What is the best way to compare received data in Spark Streaming to existing data in HBase?
We receive data from kafka as DStream, and before writing it down to HBase we must scan HBase for data based on received keys from kafka, do some calculation (based on new vs old data per key) and then write down to HBase.
So if I receive record (key, value_new), I must get from HBase (key, value_old), so I can compare value_new vs value_old.
So the logic would be:
Dstream from Kafka -> Query HBase by DStream keys -> Some calculations -> Write to HBase
My "naïve" approach was to use Phoenix Spark Connector to read and left join to new data based on key as a way to filter out keys not in the current micro-batch.
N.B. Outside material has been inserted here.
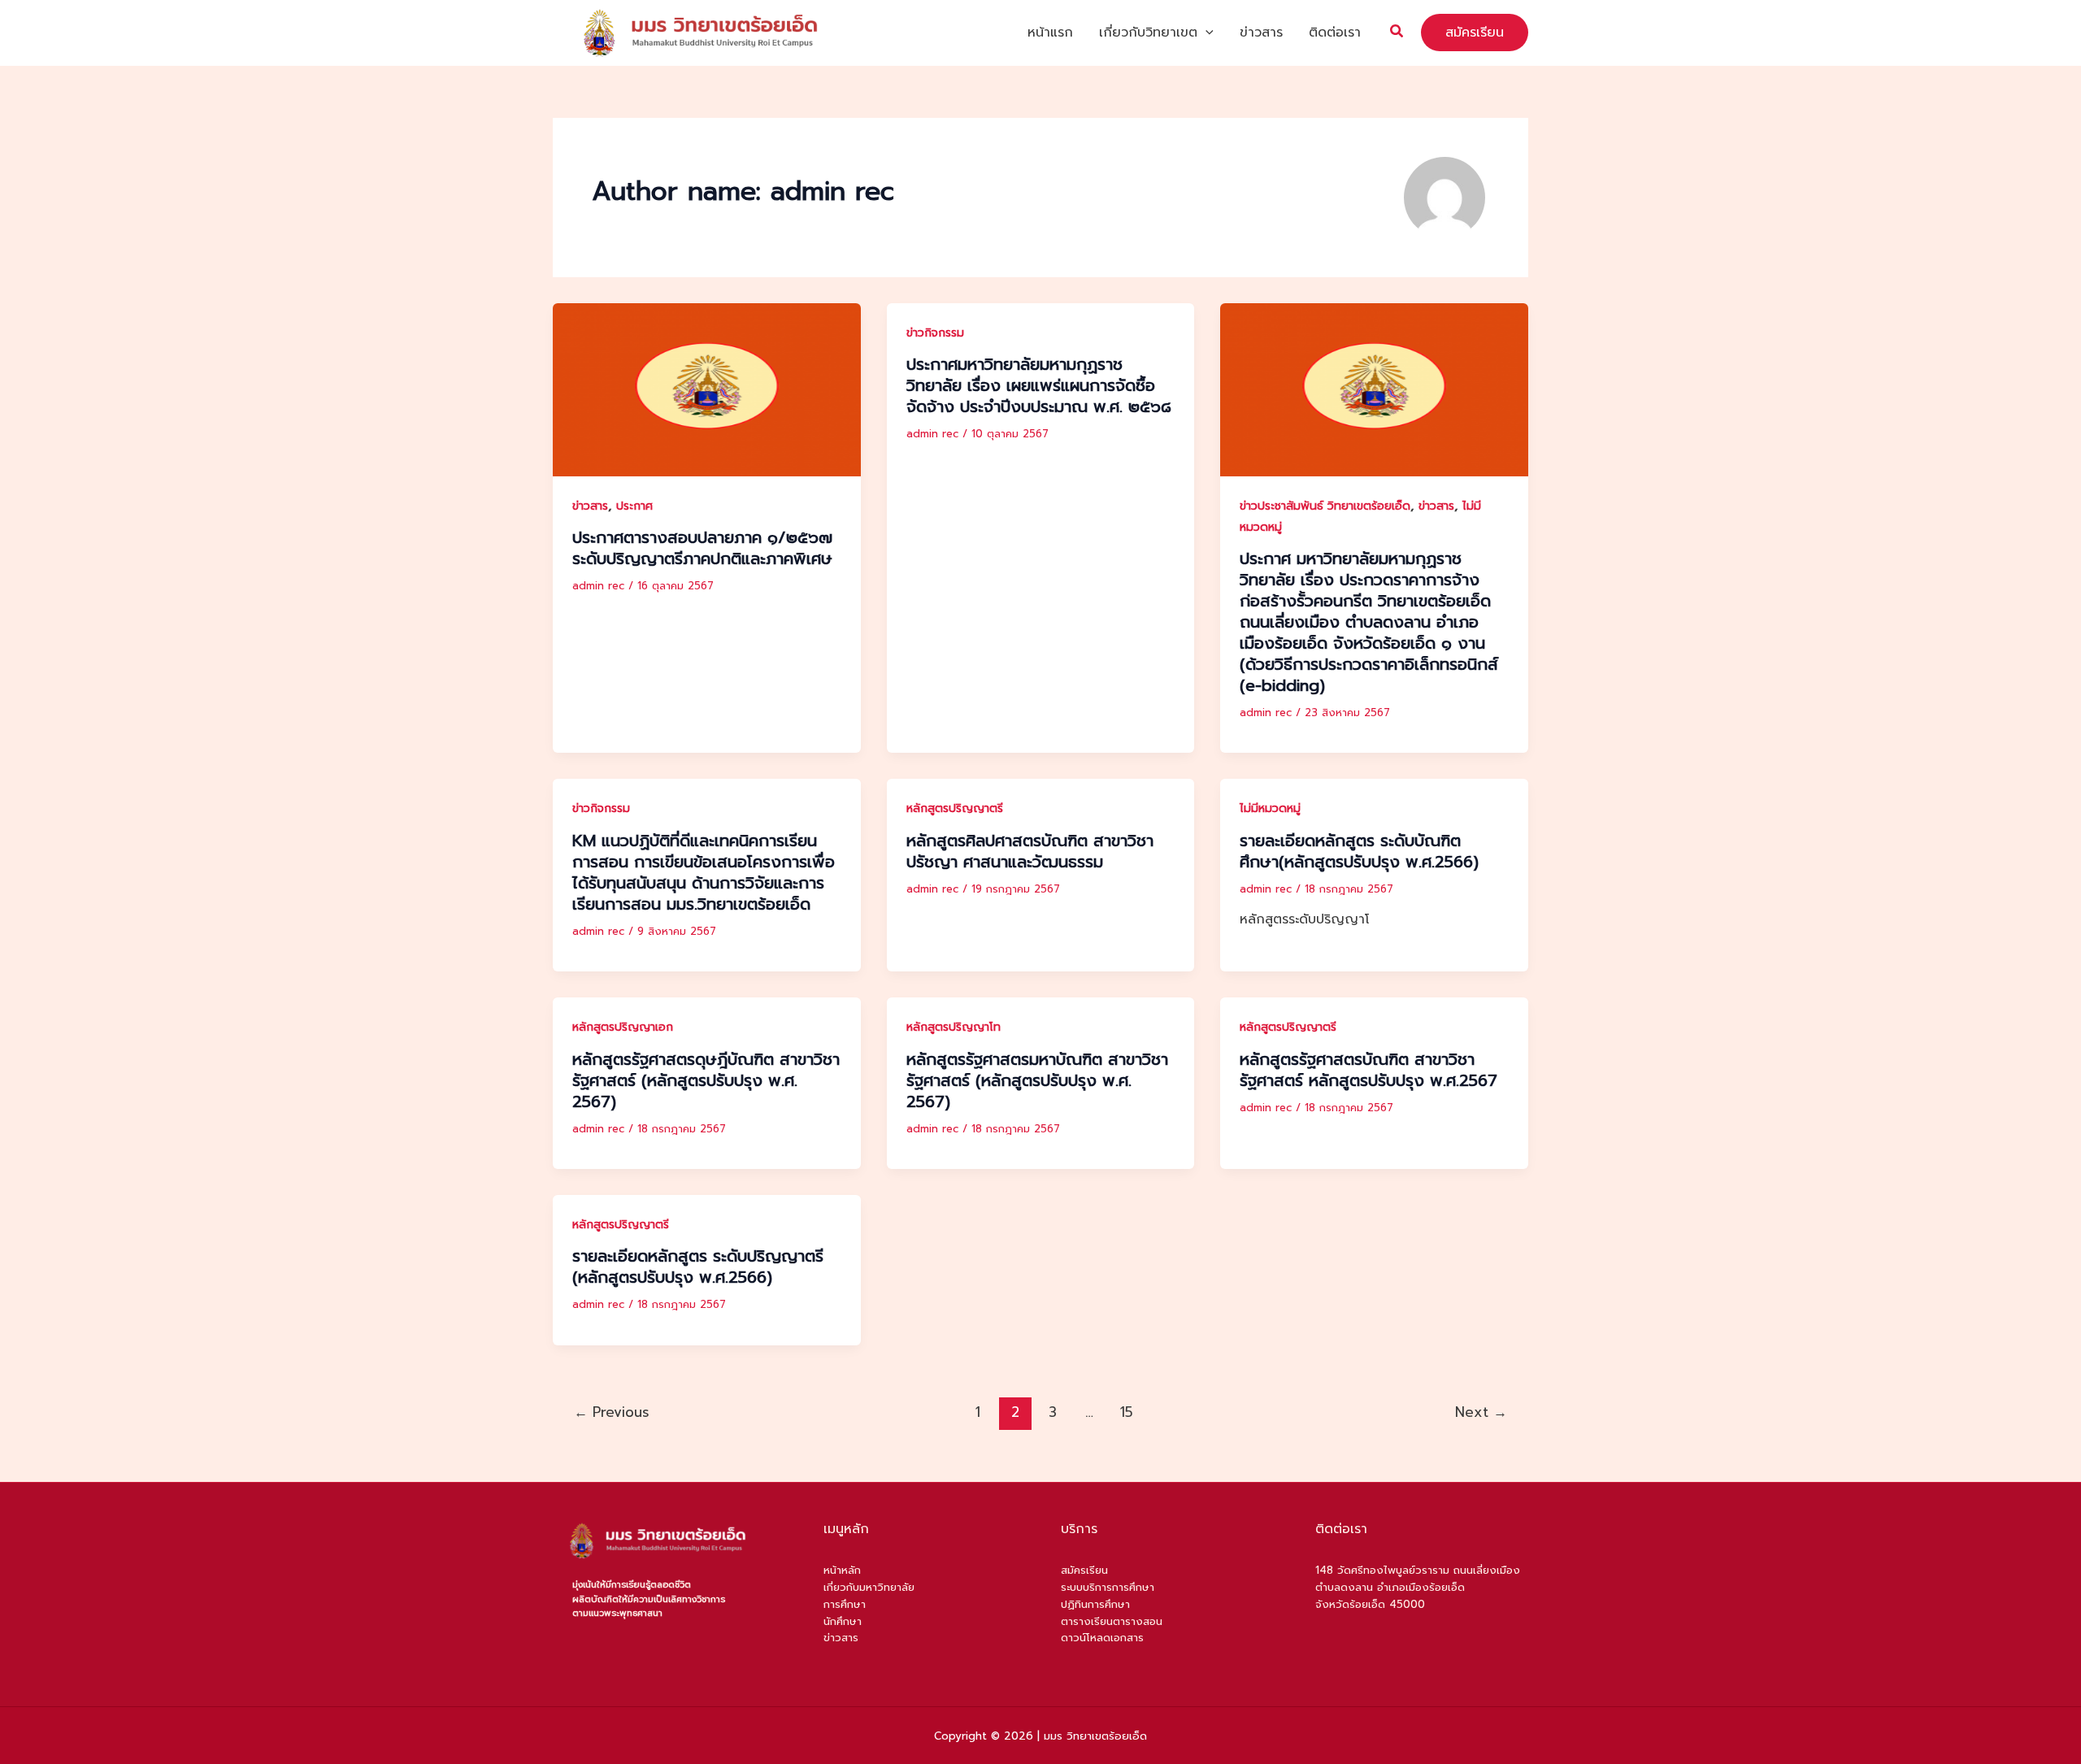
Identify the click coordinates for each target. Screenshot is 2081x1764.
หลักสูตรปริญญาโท (953, 1027)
So I would get a DF with (key, value_new, value_old) and from here I can compare inside partition.
JavaInputDStream<ConsumerRecord<String, String>> kafkaDStream = KafkaUtils.createDirectStream(...);
// use foreachRDD in order to use Phoenix DF API
kafkaDStream.foreachRDD((rdd, time) -> {
// Get the singleton instance of SparkSession
SparkSession spark = JavaSparkSessionSingleton.getInstance(rdd.context().getConf());
JavaPairRDD<String, String> keyValueRdd = rdd.mapToPair(record -> new Tuple2<>(record.key(), record.value()));
// TO SLOW FROM HERE
Dataset<Row> oldDataDF = spark
.read()
.format("org.apache.phoenix.spark")
.option("table", PHOENIX_TABLE)
.option("zkUrl", PHOENIX_ZK)
.load()
.withColumnRenamed("JSON", "JSON_OLD")
.withColumnRenamed("KEY_ROW", "KEY_OLD");
Dataset<Row> newDF = toPhoenixTableDF(spark, keyValueRdd); //just a helper method to get RDD to DF (see note bellow)
Dataset<Row> newAndOld = newDF.join(oldDataDF, oldDataDF.col("KEY_OLD").equalTo(newDF.col("KEY_ROW")), "left");
/// do some calcs based on new vs old values and then write to Hbase ...
});
PROBLEM: getting data from HBase based on a list of keys from received DStream RDD using the above approach is too slow for streaming.
What can be a performant way to do so?
Side note: Method toPhoenixTableDF is just a helper to transform the received RDD to DF:
private static Dataset<Row> toPhoenixTableDF(SparkSession spark, JavaPairRDD<String, String> keyValueRdd) {
JavaRDD<phoenixTableRecord> tmp = keyValueRdd.map(x -> {
phoenixTableRecord record = new phoenixTableRecord();
record.setKEY_ROW(x._1);
record.setJSON(x._2);
return record;
});
return spark.createDataFrame(tmp, phoenixTableRecord.class);
}